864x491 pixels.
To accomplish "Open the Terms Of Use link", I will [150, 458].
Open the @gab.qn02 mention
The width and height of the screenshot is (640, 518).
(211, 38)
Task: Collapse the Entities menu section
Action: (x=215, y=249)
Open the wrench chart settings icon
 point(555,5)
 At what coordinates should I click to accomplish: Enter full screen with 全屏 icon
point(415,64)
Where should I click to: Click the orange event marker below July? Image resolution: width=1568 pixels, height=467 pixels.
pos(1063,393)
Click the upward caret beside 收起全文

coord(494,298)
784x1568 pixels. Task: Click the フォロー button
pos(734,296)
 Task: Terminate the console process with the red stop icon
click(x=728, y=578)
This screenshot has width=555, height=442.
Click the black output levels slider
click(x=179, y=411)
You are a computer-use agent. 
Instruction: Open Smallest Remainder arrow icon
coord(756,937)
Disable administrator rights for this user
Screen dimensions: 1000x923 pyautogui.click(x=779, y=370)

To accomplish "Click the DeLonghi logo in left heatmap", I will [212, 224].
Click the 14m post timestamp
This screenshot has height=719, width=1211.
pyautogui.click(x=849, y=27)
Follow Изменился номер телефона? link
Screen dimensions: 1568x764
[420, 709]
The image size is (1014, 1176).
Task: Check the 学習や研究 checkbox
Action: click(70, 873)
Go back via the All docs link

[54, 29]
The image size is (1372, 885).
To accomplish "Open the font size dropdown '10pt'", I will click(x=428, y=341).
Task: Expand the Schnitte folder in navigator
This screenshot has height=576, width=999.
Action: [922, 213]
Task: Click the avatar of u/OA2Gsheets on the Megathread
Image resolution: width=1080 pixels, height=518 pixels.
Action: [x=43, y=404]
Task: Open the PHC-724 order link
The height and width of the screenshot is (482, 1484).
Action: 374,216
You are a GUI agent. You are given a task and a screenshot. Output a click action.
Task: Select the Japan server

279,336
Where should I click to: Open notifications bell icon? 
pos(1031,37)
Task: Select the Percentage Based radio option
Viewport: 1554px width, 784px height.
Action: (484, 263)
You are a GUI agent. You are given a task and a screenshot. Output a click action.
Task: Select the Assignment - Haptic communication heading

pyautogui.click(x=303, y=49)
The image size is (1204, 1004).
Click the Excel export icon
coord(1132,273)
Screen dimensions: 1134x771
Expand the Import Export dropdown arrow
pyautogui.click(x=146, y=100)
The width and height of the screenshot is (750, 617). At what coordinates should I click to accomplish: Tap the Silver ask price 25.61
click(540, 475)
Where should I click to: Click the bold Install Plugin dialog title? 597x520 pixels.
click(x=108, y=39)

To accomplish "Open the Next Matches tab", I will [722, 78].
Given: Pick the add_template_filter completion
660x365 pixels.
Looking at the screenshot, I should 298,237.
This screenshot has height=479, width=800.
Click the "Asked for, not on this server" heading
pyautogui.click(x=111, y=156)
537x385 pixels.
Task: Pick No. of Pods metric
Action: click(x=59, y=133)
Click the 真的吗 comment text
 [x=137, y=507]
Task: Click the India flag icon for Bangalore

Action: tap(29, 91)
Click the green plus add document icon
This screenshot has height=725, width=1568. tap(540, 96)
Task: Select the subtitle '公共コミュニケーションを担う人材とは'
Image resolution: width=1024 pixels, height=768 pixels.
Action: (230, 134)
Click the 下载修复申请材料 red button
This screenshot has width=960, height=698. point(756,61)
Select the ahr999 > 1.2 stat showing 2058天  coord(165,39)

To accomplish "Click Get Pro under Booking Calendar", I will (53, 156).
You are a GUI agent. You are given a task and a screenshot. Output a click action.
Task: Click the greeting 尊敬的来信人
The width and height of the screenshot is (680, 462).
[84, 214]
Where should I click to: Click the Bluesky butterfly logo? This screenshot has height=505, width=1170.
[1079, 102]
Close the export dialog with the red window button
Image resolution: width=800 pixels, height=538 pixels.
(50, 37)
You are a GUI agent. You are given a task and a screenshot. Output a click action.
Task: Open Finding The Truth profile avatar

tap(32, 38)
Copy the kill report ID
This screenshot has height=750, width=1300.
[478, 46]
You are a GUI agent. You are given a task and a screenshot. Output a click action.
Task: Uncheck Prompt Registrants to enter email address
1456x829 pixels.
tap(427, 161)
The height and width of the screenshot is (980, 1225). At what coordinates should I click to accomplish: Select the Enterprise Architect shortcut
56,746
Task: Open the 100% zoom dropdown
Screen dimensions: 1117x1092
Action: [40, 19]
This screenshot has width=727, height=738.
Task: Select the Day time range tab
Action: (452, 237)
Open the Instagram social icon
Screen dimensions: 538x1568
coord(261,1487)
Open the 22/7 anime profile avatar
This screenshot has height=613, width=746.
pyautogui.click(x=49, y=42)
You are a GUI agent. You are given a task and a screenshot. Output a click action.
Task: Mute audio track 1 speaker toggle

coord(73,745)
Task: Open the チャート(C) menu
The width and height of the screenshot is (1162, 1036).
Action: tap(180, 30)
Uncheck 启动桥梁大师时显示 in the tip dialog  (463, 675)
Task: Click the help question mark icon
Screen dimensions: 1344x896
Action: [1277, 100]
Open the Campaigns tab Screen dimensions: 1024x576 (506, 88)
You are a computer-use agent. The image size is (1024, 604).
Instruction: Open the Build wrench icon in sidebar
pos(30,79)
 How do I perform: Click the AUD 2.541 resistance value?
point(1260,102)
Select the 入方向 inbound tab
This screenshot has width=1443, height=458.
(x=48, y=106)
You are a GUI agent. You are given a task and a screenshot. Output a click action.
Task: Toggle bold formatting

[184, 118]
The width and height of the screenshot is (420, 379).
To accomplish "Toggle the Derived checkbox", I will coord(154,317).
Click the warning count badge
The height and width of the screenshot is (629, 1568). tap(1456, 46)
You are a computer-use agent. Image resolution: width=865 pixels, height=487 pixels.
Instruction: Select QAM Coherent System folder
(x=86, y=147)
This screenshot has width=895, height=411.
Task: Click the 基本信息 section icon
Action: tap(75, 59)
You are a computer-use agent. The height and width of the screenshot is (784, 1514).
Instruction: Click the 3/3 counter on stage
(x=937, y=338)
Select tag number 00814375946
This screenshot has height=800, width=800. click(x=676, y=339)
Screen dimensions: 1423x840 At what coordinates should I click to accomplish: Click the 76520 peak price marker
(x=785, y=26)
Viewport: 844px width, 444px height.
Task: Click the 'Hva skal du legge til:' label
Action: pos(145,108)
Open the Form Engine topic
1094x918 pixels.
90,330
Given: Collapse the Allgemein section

────────────────────

Directions
In full and without alteration, repeat the records.

Your response
864x491 pixels.
To accomplish "Open the Terms Of Use link", I will [150, 458].
Open the @gab.qn02 mention
The width and height of the screenshot is (640, 518).
(211, 38)
Task: Collapse the Entities menu section
Action: (x=215, y=249)
Open the wrench chart settings icon
 point(555,5)
 At what coordinates should I click to accomplish: Enter full screen with 全屏 icon
point(415,64)
Where should I click to: Click the orange event marker below July? Image resolution: width=1568 pixels, height=467 pixels.
pos(1063,393)
Click the upward caret beside 收起全文

coord(494,298)
784x1568 pixels. Task: Click the フォロー button
pos(734,296)
 Task: Terminate the console process with the red stop icon
click(x=728, y=578)
This screenshot has width=555, height=442.
Click the black output levels slider
click(x=179, y=411)
You are a computer-use agent. 
Instruction: Open Smallest Remainder arrow icon
coord(756,937)
Disable administrator rights for this user
Screen dimensions: 1000x923 pyautogui.click(x=779, y=370)

To accomplish "Click the DeLonghi logo in left heatmap", I will [212, 224].
Click the 14m post timestamp
This screenshot has height=719, width=1211.
pyautogui.click(x=849, y=27)
Follow Изменился номер телефона? link
Screen dimensions: 1568x764
[420, 709]
The image size is (1014, 1176).
Task: Check the 学習や研究 checkbox
Action: click(70, 873)
Go back via the All docs link

[54, 29]
The image size is (1372, 885).
To accomplish "Open the font size dropdown '10pt'", I will click(x=428, y=341).
Task: Expand the Schnitte folder in navigator
This screenshot has height=576, width=999.
Action: [922, 213]
Task: Click the avatar of u/OA2Gsheets on the Megathread
Image resolution: width=1080 pixels, height=518 pixels.
Action: [x=43, y=404]
Task: Open the PHC-724 order link
The height and width of the screenshot is (482, 1484).
Action: 374,216
You are a GUI agent. You are given a task and a screenshot. Output a click action.
Task: Select the Japan server

279,336
Where should I click to: Open notifications bell icon? 
pos(1031,37)
Task: Select the Percentage Based radio option
Viewport: 1554px width, 784px height.
Action: (484, 263)
You are a GUI agent. You are given a task and a screenshot. Output a click action.
Task: Select the Assignment - Haptic communication heading

pyautogui.click(x=303, y=49)
The image size is (1204, 1004).
Click the Excel export icon
coord(1132,273)
Screen dimensions: 1134x771
Expand the Import Export dropdown arrow
pyautogui.click(x=146, y=100)
The width and height of the screenshot is (750, 617). At what coordinates should I click to accomplish: Tap the Silver ask price 25.61
click(540, 475)
Where should I click to: Click the bold Install Plugin dialog title? 597x520 pixels.
click(x=108, y=39)

To accomplish "Open the Next Matches tab", I will [722, 78].
Given: Pick the add_template_filter completion
660x365 pixels.
Looking at the screenshot, I should 298,237.
This screenshot has height=479, width=800.
Click the "Asked for, not on this server" heading
pyautogui.click(x=111, y=156)
537x385 pixels.
Task: Pick No. of Pods metric
Action: click(x=59, y=133)
Click the 真的吗 comment text
 [x=137, y=507]
Task: Click the India flag icon for Bangalore

Action: tap(29, 91)
Click the green plus add document icon
This screenshot has height=725, width=1568. tap(540, 96)
Task: Select the subtitle '公共コミュニケーションを担う人材とは'
Image resolution: width=1024 pixels, height=768 pixels.
Action: (230, 134)
Click the 下载修复申请材料 red button
This screenshot has width=960, height=698. point(756,61)
Select the ahr999 > 1.2 stat showing 2058天  coord(165,39)

To accomplish "Click Get Pro under Booking Calendar", I will (53, 156).
You are a GUI agent. You are given a task and a screenshot. Output a click action.
Task: Click the greeting 尊敬的来信人
The width and height of the screenshot is (680, 462).
[84, 214]
Where should I click to: Click the Bluesky butterfly logo? This screenshot has height=505, width=1170.
[1079, 102]
Close the export dialog with the red window button
Image resolution: width=800 pixels, height=538 pixels.
(50, 37)
You are a GUI agent. You are given a task and a screenshot. Output a click action.
Task: Open Finding The Truth profile avatar

tap(32, 38)
Copy the kill report ID
This screenshot has height=750, width=1300.
[478, 46]
You are a GUI agent. You are given a task and a screenshot. Output a click action.
Task: Uncheck Prompt Registrants to enter email address
1456x829 pixels.
tap(427, 161)
The height and width of the screenshot is (980, 1225). At what coordinates should I click to accomplish: Select the Enterprise Architect shortcut
56,746
Task: Open the 100% zoom dropdown
Screen dimensions: 1117x1092
Action: [40, 19]
This screenshot has width=727, height=738.
Task: Select the Day time range tab
Action: (452, 237)
Open the Instagram social icon
Screen dimensions: 538x1568
coord(261,1487)
Open the 22/7 anime profile avatar
This screenshot has height=613, width=746.
pyautogui.click(x=49, y=42)
You are a GUI agent. You are given a task and a screenshot. Output a click action.
Task: Mute audio track 1 speaker toggle

coord(73,745)
Task: Open the チャート(C) menu
The width and height of the screenshot is (1162, 1036).
Action: tap(180, 30)
Uncheck 启动桥梁大师时显示 in the tip dialog  (463, 675)
Task: Click the help question mark icon
Screen dimensions: 1344x896
Action: [1277, 100]
Open the Campaigns tab Screen dimensions: 1024x576 (506, 88)
You are a computer-use agent. The image size is (1024, 604).
Instruction: Open the Build wrench icon in sidebar
pos(30,79)
 How do I perform: Click the AUD 2.541 resistance value?
point(1260,102)
Select the 入方向 inbound tab
This screenshot has width=1443, height=458.
(x=48, y=106)
You are a GUI agent. You are given a task and a screenshot. Output a click action.
Task: Toggle bold formatting

[184, 118]
The width and height of the screenshot is (420, 379).
To accomplish "Toggle the Derived checkbox", I will coord(154,317).
Click the warning count badge
The height and width of the screenshot is (629, 1568). tap(1456, 46)
You are a computer-use agent. Image resolution: width=865 pixels, height=487 pixels.
Instruction: Select QAM Coherent System folder
(x=86, y=147)
This screenshot has width=895, height=411.
Task: Click the 基本信息 section icon
Action: tap(75, 59)
You are a computer-use agent. The height and width of the screenshot is (784, 1514).
Instruction: Click the 3/3 counter on stage
(x=937, y=338)
Select tag number 00814375946
This screenshot has height=800, width=800. click(x=676, y=339)
Screen dimensions: 1423x840 At what coordinates should I click to accomplish: Click the 76520 peak price marker
(x=785, y=26)
Viewport: 844px width, 444px height.
Task: Click the 'Hva skal du legge til:' label
Action: pos(145,108)
Open the Form Engine topic
1094x918 pixels.
90,330
Given: Collapse the Allgemein section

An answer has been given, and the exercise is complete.